● **WORK REQUEST**
In the entries below, locate the line with "Click the gray", then give again that line and all lines after it, exactly, with pictures omitted.
········
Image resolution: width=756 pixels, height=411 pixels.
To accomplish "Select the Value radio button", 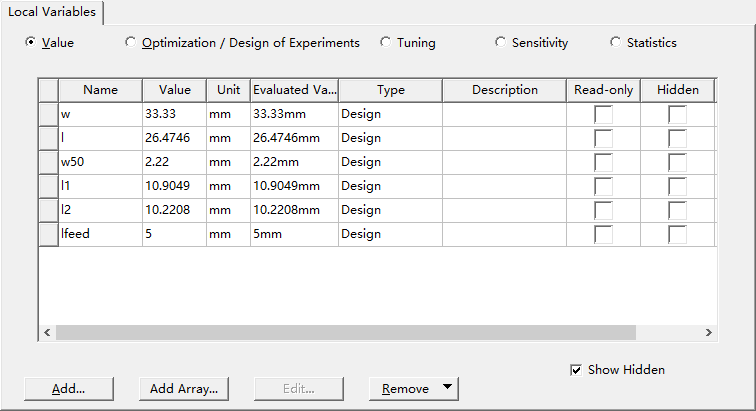I will [31, 43].
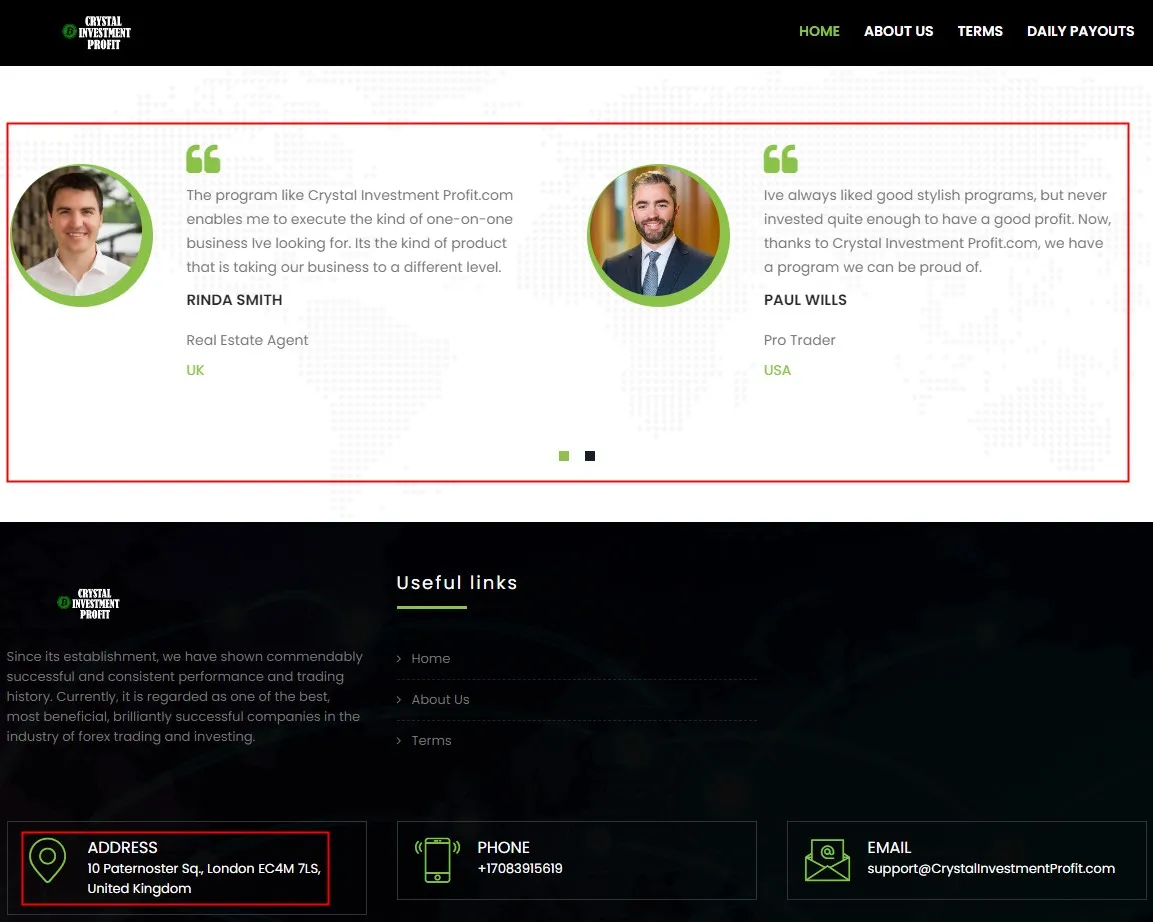This screenshot has width=1153, height=922.
Task: Click Rinda Smith's profile photo
Action: click(81, 235)
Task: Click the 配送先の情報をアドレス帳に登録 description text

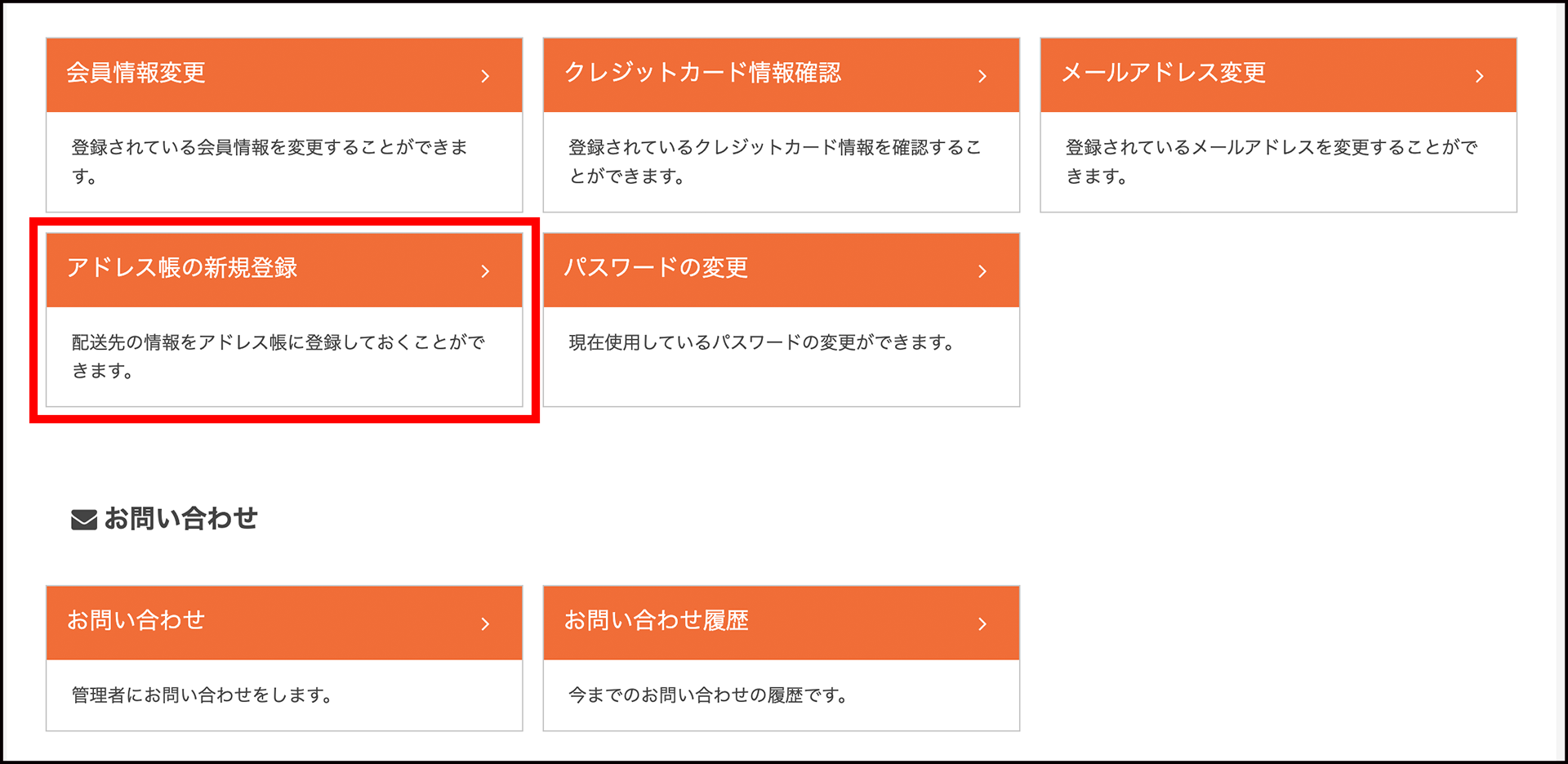Action: (278, 356)
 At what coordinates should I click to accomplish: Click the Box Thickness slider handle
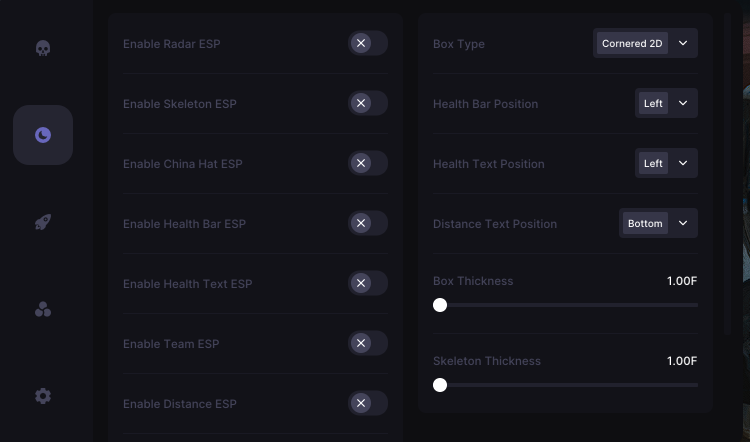coord(440,305)
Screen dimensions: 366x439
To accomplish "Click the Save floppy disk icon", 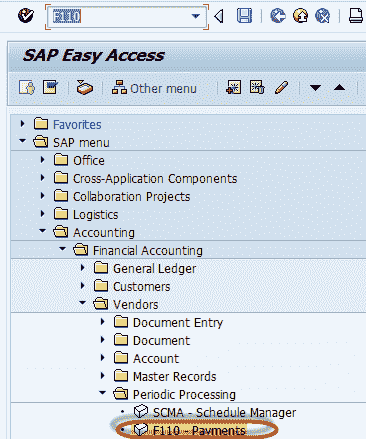I will [x=244, y=16].
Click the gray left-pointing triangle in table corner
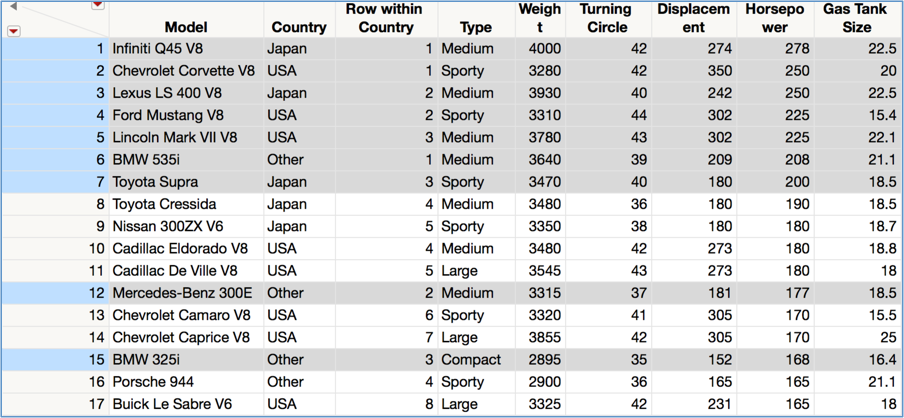 point(14,7)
········
● **RESPONSE TO THIS TASK**
Click the gray left-pointing triangle in table corner
 point(14,7)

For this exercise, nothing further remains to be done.